▶ [TASK INSTRUCTIONS]:
The task calls for every line of the data to be retyped exactly.

▶ [RECORDS]:
____
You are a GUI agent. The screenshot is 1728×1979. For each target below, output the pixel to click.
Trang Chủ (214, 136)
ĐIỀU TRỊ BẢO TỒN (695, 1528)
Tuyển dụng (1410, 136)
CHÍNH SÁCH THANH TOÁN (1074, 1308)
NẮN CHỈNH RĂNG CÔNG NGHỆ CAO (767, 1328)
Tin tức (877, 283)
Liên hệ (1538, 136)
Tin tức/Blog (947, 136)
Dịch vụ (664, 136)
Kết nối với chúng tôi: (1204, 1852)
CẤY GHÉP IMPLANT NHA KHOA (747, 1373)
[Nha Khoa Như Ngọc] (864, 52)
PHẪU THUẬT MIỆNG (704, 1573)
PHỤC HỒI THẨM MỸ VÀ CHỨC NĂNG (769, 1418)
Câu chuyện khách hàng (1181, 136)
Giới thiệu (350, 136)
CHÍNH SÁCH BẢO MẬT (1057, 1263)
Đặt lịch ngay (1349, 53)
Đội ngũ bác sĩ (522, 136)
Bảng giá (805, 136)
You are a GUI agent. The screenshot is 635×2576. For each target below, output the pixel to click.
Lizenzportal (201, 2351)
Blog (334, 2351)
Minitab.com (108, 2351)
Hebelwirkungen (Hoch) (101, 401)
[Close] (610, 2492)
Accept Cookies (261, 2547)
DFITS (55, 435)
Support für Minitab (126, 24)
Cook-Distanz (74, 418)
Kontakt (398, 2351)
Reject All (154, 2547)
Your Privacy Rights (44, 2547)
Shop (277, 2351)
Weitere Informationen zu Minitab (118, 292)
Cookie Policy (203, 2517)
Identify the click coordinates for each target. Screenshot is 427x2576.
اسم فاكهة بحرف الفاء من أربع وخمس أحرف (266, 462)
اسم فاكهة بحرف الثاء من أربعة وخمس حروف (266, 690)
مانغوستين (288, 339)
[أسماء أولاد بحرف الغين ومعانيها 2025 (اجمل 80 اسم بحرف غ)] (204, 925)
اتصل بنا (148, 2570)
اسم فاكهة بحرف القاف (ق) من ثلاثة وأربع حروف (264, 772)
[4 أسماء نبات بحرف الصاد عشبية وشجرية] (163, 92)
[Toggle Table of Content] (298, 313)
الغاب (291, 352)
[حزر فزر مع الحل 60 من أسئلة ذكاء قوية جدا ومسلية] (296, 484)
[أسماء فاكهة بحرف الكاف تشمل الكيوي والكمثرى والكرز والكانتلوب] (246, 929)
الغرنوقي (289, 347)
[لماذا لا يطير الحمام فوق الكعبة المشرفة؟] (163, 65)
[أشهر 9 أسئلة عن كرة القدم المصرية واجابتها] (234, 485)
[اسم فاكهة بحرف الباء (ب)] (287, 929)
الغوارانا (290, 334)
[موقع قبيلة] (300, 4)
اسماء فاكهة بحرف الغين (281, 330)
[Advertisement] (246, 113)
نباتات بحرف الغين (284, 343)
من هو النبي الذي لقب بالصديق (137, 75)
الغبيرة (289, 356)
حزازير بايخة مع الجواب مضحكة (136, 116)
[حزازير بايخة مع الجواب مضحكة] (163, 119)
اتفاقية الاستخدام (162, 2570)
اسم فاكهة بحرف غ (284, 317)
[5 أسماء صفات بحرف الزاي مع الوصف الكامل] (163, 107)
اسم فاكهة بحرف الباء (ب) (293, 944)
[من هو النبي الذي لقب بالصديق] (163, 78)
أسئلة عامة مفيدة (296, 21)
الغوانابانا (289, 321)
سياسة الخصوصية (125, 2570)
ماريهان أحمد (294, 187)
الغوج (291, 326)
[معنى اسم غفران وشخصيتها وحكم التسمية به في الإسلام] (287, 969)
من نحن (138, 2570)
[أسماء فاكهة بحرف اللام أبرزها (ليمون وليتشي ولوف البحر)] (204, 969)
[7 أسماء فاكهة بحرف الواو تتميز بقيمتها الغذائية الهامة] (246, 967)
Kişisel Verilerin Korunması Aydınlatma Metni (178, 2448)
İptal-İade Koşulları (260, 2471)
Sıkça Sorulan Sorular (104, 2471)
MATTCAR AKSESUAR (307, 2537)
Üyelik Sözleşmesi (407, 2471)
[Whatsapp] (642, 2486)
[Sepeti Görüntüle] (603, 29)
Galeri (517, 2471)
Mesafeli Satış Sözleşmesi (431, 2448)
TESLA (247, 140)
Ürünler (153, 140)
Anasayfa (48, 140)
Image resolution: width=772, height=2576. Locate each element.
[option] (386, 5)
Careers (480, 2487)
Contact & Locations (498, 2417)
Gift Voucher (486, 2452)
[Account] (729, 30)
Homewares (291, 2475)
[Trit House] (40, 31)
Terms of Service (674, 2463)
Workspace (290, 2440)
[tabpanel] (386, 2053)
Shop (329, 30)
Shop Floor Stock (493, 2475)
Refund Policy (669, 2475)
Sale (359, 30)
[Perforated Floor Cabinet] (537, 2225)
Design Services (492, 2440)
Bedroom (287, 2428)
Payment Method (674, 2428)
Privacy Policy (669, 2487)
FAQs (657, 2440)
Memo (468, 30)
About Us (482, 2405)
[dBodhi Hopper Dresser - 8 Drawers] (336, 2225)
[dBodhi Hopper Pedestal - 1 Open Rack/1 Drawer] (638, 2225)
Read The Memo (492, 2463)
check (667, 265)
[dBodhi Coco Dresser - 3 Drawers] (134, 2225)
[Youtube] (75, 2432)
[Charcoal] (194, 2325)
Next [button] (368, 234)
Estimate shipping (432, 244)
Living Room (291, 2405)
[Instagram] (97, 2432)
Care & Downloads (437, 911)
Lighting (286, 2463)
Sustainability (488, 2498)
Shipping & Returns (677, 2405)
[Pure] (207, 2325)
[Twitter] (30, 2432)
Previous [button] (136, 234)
____
▶ [EXERCISE RESULT]:
You are a GUI agent. The screenshot is 1728×1979. For each target below, output the pixel to click.
Trang Chủ (214, 136)
ĐIỀU TRỊ BẢO TỒN (695, 1528)
Tuyển dụng (1410, 136)
CHÍNH SÁCH THANH TOÁN (1074, 1308)
NẮN CHỈNH RĂNG CÔNG NGHỆ CAO (767, 1328)
Tin tức (877, 283)
Liên hệ (1538, 136)
Tin tức/Blog (947, 136)
Dịch vụ (664, 136)
Kết nối với chúng tôi: (1204, 1852)
CẤY GHÉP IMPLANT NHA KHOA (747, 1373)
[Nha Khoa Như Ngọc] (864, 52)
PHẪU THUẬT MIỆNG (704, 1573)
PHỤC HỒI THẨM MỸ VÀ CHỨC NĂNG (769, 1418)
Câu chuyện khách hàng (1181, 136)
Giới thiệu (350, 136)
CHÍNH SÁCH BẢO MẬT (1057, 1263)
Đặt lịch ngay (1349, 53)
Đội ngũ bác sĩ (522, 136)
Bảng giá (805, 136)
You are a GUI agent. The screenshot is 635×2576. For each target below, output the pixel to click.
Lizenzportal (201, 2351)
Blog (334, 2351)
Minitab.com (108, 2351)
Hebelwirkungen (Hoch) (101, 401)
[Close] (610, 2492)
Accept Cookies (261, 2547)
DFITS (55, 435)
Support für Minitab (126, 24)
Cook-Distanz (74, 418)
Kontakt (398, 2351)
Reject All (154, 2547)
Your Privacy Rights (44, 2547)
Shop (277, 2351)
Weitere Informationen zu Minitab (118, 292)
Cookie Policy (203, 2517)
Identify the click coordinates for each target. Screenshot is 427x2576.
اسم فاكهة بحرف الفاء من أربع وخمس أحرف (266, 462)
اسم فاكهة بحرف الثاء من أربعة وخمس حروف (266, 690)
مانغوستين (288, 339)
[أسماء أولاد بحرف الغين ومعانيها 2025 (اجمل 80 اسم بحرف غ)] (204, 925)
اتصل بنا (148, 2570)
اسم فاكهة بحرف القاف (ق) من ثلاثة وأربع حروف (264, 772)
[4 أسماء نبات بحرف الصاد عشبية وشجرية] (163, 92)
[Toggle Table of Content] (298, 313)
الغاب (291, 352)
[حزر فزر مع الحل 60 من أسئلة ذكاء قوية جدا ومسلية] (296, 484)
[أسماء فاكهة بحرف الكاف تشمل الكيوي والكمثرى والكرز والكانتلوب] (246, 929)
الغرنوقي (289, 347)
[لماذا لا يطير الحمام فوق الكعبة المشرفة؟] (163, 65)
[أشهر 9 أسئلة عن كرة القدم المصرية واجابتها] (234, 485)
[اسم فاكهة بحرف الباء (ب)] (287, 929)
الغوارانا (290, 334)
[موقع قبيلة] (300, 4)
اسماء فاكهة بحرف الغين (281, 330)
[Advertisement] (246, 113)
نباتات بحرف الغين (284, 343)
من هو النبي الذي لقب بالصديق (137, 75)
الغبيرة (289, 356)
حزازير بايخة مع الجواب مضحكة (136, 116)
[حزازير بايخة مع الجواب مضحكة] (163, 119)
اتفاقية الاستخدام (162, 2570)
اسم فاكهة بحرف غ (284, 317)
[5 أسماء صفات بحرف الزاي مع الوصف الكامل] (163, 107)
اسم فاكهة بحرف الباء (ب) (293, 944)
[من هو النبي الذي لقب بالصديق] (163, 78)
أسئلة عامة مفيدة (296, 21)
الغوانابانا (289, 321)
سياسة الخصوصية (125, 2570)
ماريهان أحمد (294, 187)
الغوج (291, 326)
[معنى اسم غفران وشخصيتها وحكم التسمية به في الإسلام] (287, 969)
من نحن (138, 2570)
[أسماء فاكهة بحرف اللام أبرزها (ليمون وليتشي ولوف البحر)] (204, 969)
[7 أسماء فاكهة بحرف الواو تتميز بقيمتها الغذائية الهامة] (246, 967)
Kişisel Verilerin Korunması Aydınlatma Metni (178, 2448)
İptal-İade Koşulları (260, 2471)
Sıkça Sorulan Sorular (104, 2471)
MATTCAR AKSESUAR (307, 2537)
Üyelik Sözleşmesi (407, 2471)
[Whatsapp] (642, 2486)
[Sepeti Görüntüle] (603, 29)
Galeri (517, 2471)
Mesafeli Satış Sözleşmesi (431, 2448)
TESLA (247, 140)
Ürünler (153, 140)
Anasayfa (48, 140)
Image resolution: width=772, height=2576. Locate each element.
[option] (386, 5)
Careers (480, 2487)
Contact & Locations (498, 2417)
Gift Voucher (486, 2452)
[Account] (729, 30)
Homewares (291, 2475)
[Trit House] (40, 31)
Terms of Service (674, 2463)
Workspace (290, 2440)
[tabpanel] (386, 2053)
Shop (329, 30)
Shop Floor Stock (493, 2475)
Refund Policy (669, 2475)
Sale (359, 30)
[Perforated Floor Cabinet] (537, 2225)
Design Services (492, 2440)
Bedroom (287, 2428)
Payment Method (674, 2428)
Privacy Policy (669, 2487)
FAQs (657, 2440)
Memo (468, 30)
About Us (482, 2405)
[dBodhi Hopper Dresser - 8 Drawers] (336, 2225)
[dBodhi Hopper Pedestal - 1 Open Rack/1 Drawer] (638, 2225)
Read The Memo (492, 2463)
check (667, 265)
[dBodhi Coco Dresser - 3 Drawers] (134, 2225)
[Youtube] (75, 2432)
[Charcoal] (194, 2325)
Next [button] (368, 234)
Estimate shipping (432, 244)
Living Room (291, 2405)
[Instagram] (97, 2432)
Care & Downloads (437, 911)
Lighting (286, 2463)
Sustainability (488, 2498)
Shipping & Returns (677, 2405)
[Pure] (207, 2325)
[Twitter] (30, 2432)
Previous [button] (136, 234)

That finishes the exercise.